Data extracted from a collection:

>>

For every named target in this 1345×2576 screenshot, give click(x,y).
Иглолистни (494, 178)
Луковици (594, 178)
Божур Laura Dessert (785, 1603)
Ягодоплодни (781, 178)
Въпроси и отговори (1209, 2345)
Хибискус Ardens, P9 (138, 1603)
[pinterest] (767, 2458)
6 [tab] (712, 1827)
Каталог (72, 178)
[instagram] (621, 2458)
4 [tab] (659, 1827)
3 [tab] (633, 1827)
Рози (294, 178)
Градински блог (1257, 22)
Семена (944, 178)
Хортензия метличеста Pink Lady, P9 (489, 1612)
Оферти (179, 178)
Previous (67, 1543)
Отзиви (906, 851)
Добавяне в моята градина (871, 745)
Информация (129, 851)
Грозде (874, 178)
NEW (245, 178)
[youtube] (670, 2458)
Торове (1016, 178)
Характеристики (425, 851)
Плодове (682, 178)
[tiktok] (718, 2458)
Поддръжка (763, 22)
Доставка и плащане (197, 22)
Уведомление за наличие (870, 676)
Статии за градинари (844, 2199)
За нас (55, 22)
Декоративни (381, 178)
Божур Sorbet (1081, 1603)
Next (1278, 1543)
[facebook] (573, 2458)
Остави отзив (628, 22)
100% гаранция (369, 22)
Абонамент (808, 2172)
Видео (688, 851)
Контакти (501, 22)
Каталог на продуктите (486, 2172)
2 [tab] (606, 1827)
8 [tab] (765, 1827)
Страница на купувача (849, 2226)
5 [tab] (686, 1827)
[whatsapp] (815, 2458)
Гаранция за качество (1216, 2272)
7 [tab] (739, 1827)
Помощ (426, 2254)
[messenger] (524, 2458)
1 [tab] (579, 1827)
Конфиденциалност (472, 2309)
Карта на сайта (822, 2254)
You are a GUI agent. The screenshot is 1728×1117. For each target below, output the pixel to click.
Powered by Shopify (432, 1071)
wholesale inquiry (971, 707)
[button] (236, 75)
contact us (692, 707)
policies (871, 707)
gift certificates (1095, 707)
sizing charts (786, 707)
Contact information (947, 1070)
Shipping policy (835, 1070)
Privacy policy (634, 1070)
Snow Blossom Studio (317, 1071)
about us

<<

**What is expected**
From the records above, extract exactly and only the lines that begin at the line with "[whatsapp] (815, 2458)" and stop after the line with "wholesale inquiry (971, 707)".

**Response**
[whatsapp] (815, 2458)
Гаранция за качество (1216, 2272)
7 [tab] (739, 1827)
Помощ (426, 2254)
[messenger] (524, 2458)
1 [tab] (579, 1827)
Конфиденциалност (472, 2309)
Карта на сайта (822, 2254)
You are a GUI agent. The screenshot is 1728×1117. For each target below, output the pixel to click.
Powered by Shopify (432, 1071)
wholesale inquiry (971, 707)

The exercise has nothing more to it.